▸ SHORT EXERCISE
Rewrite the listing from its first line through the line containing "click(1132, 23)", including the requests, with every coordinate in the answers shifted up by 79.

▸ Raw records
=-=-=-=-=
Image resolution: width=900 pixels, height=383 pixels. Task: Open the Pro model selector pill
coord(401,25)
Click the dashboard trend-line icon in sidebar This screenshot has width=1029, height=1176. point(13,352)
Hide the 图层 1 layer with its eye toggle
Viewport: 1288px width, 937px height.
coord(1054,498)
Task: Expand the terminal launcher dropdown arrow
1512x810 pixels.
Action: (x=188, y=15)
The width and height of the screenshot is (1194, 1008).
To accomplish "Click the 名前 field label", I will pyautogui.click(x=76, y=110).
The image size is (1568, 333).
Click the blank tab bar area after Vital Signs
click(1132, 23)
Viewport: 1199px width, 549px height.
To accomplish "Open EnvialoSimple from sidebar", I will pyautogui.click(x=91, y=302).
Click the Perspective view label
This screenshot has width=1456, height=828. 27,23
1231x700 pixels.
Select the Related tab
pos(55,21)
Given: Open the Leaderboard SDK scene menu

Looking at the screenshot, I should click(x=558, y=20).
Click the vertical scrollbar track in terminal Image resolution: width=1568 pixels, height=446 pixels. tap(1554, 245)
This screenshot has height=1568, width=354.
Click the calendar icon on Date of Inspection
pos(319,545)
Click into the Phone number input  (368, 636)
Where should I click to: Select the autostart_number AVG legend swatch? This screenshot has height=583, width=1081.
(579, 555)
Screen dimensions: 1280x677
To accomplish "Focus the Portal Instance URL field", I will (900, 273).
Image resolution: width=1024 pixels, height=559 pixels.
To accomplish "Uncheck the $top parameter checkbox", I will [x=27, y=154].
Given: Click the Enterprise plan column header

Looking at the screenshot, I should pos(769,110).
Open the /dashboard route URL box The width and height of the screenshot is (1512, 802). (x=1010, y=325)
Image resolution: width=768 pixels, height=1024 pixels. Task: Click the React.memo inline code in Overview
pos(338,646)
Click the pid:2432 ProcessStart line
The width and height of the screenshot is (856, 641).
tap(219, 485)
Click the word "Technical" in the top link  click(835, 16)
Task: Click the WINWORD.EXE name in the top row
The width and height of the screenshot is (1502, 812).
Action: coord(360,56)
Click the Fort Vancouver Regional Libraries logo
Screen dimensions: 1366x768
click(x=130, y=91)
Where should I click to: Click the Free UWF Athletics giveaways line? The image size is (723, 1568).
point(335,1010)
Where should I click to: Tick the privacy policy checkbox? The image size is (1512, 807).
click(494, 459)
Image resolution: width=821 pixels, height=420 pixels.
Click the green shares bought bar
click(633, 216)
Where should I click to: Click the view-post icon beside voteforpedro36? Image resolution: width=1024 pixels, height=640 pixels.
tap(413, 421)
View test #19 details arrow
=-=-=-=-=
▸ EXERCISE OUTPUT
Image resolution: width=900 pixels, height=383 pixels. Task: Open the Pro model selector pill
coord(480,104)
Click the dashboard trend-line icon in sidebar This screenshot has width=1029, height=1176. point(92,431)
Hide the 图层 1 layer with its eye toggle
Viewport: 1288px width, 937px height.
coord(1133,577)
Task: Expand the terminal launcher dropdown arrow
1512x810 pixels.
Action: (x=267, y=94)
The width and height of the screenshot is (1194, 1008).
To accomplish "Click the 名前 field label", I will pyautogui.click(x=155, y=189).
The image size is (1568, 333).
Click the blank tab bar area after Vital Signs
click(1211, 102)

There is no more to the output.